For corporate recruiters and human resources professionals, these are—to paraphrase Charles Dickens—“the best of times, and the worst of times.”
Despite economic headwinds both foreign and domestic, the U.S. economy continues to chug along and the national unemployment rate is hovering at a post-recessionary low of just above 5 percent.
That is, of course, the good news.
However, the ‘yang’ to that ‘yin’ is that a steady drop in unemployment has also resulted in a dramatic depletion of the ‘pool’ of highly qualified employees. In addition, as many companies expand operations, there is a growing need to not only recruit—but to retain—individuals of the highest caliber.
There are, of course, numerous factors that come in to play when an individual decides whether or not to either accept—or continue in—a job. And while factors such as competitive salary and benefits are very important, most employees acknowledge that there is often more than money that goes into the decision-making process of whether or not one accepts–or remains–in his or her job.
A recent survey conducted by the Society For Human Resource Management (SHRM) examined the importance of “Employee Recognition Programs”, and the role that they play in strengthening employee relations within Corporate America.
Some of the key findings of the SHRM survey were both interesting, and insightful, for companies facing the challenges of recruiting and retaining the best employees in this increasingly challenging employment market.
Key findings in the SHRM Employee Recognition Survey included:
The most important organizational challenges facing HR professionals were said to be employee retention/turnover (40 percent) and employee engagement (39 percent)
Instructively, the survey also stresses that “a successful employee recognition program may have an impact on employee retention, turnover and engagement; (the survey added that) “it is also important to track the effectiveness of employee recognition efforts in these area.”
According to the study, HR professionals who are able to point to specific ‘ROI’ (return on investment) for employee recognition efforts were also the most successful in sustaining the programs, and receiving continued Executive-level support
One of many reasons cited in support of expanding employee recognition programs is, put simply, just an acknowledgement of human nature.
The fact is that it’s only natural that employees who work exceptionally hard—go that extra ‘mile’ beyond what their job description requires—should and often do expect some recognition by senior management of their exceptional efforts.
The SHRM survey confirmed this fact, and cited the benefits of giving employees a corporate ‘shout out’ for a job well done; the report stated “recognition by senior organizational leaders can be one way to strengthen employee perceptions of the level of respect for employees at all levels—and improve trust between employees and senior management.”
While there are many potential benefits to be gained by successful employee recognition programs, the SHRM survey also points out that successful execution of these programs is critical; the survey identified that potential problems with these types of programs can sometimes include “inadequate reward selection, the program not being impactful for employees, or an inconsistent employee experience.”
So, as with all aspects of building and running a successful organization, planning and forethought are important when devising employee recognition programs.
How pervasive are employee recognition programs within modern Corporate America?
According to the SHRM survey, a whopping 80 percent of responding organizations stated that they already had in place some form of an employee recognition program.
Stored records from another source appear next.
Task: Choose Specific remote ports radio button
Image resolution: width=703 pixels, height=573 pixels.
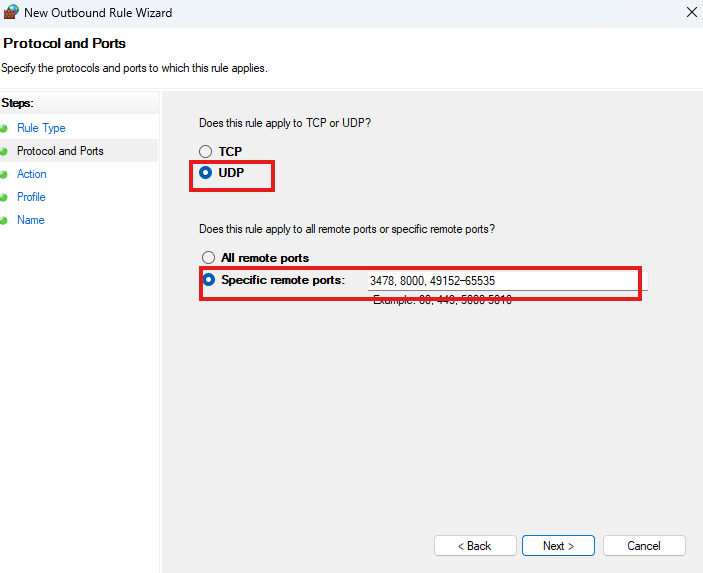Action: tap(209, 280)
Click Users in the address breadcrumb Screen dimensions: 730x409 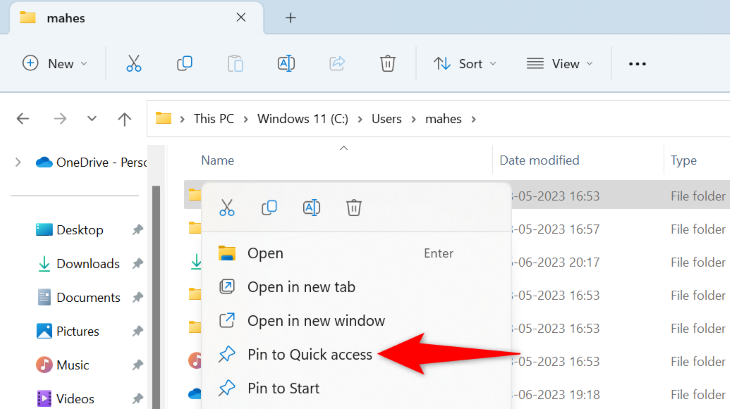[386, 118]
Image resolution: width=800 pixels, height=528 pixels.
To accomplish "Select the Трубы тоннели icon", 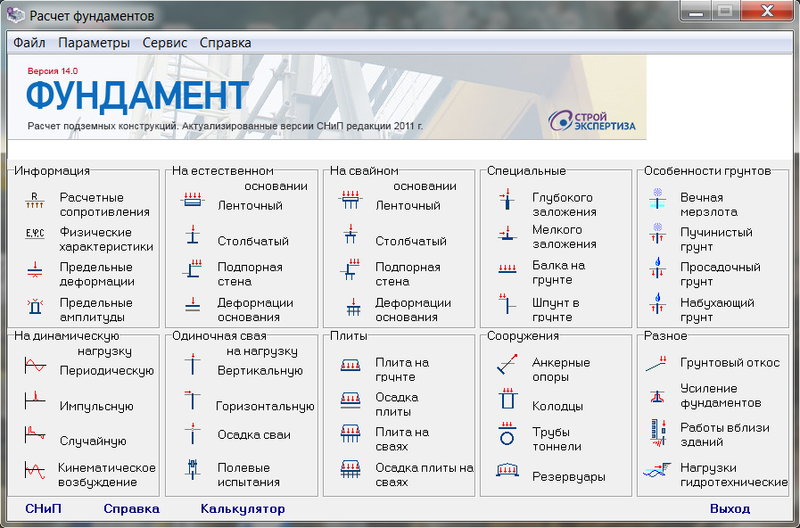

In addition, more than 83 percent of respondents said they believed that these programs had a positive impact on employee engagement; approximately 80 percent also said employee recognition programs “increased employee happiness, added humanity to the workplace and improved employee relationships.”
And who do most employers decide are best qualified to nominate employees for special recognition? The survey found that a full three-quarters of respondents said that anyone in their organization is often given the authority to either “nominate or recognize” a colleague for his or her exceptional work.
Another interesting method identified in the survey as a means of recognizing employees’ contributions was the celebration of ‘service anniversaries’; the SHRM survey found that over 90 percent of companies celebrated an employee’s five-year service anniversary. This policy was also heartily endorsed by most HR professionals, with about 70 percent of HR respondents saying that they viewed their company’s employee service anniversary recognition program as “excellent or good”.
And what was the most common goal/result of conducting these employee service anniversaries? About 88 percent of HR professionals said they believed that employee service anniversaries are designed to “make an employee feel appreciated and valued.”
In addition, the survey found that the actual cost associated with conducting employee “service anniversaries” is fairly small; on average, over one-third of organizations said they spent $50 or less for an employee’s service anniversary recognition, while 31 percent said they spent between $51-$200, and 22 percent of companies spent more than $200 on an employee’s service anniversary.
At the end of the day, the business reality is that a healthier economy translates into a lower unemployment rate, which in turn translates into less skilled workers seeking gainful employment.
That’s one reason why devoting the time, effort and resources required to recognizing employees’ noteworthy contributions just makes good business sense. When a company develops a reputation as being an organization where exceptional efforts by its employees are recognized and valued, it becomes an ‘employer of choice.’
And being seen as an ‘employer of choice’ is a most desirable title for any growing company, especially in an economic period when skilled individuals have a expanding array of employers from which to choose.